* [WHAT TO WORK ON]
Rewrite the data below as a Markdown table with the columns Row and Text, putting each line in its own numbered row and skipping any blank lines.

* [Rows from a dataset]
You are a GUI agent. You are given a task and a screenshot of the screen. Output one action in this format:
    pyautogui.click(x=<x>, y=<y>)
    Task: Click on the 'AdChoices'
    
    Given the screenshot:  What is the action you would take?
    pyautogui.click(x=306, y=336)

* [WORKED SOLUTION]
| Row | Text |
|---|---|
| 1 | You are a GUI agent. You are given a task and a screenshot of the screen. Output one action in this format: |
| 2 |     pyautogui.click(x=<x>, y=<y>) |
| 3 |     Task: Click on the 'AdChoices' |
| 4 |     Given the screenshot:  What is the action you would take? |
| 5 |     pyautogui.click(x=306, y=336) |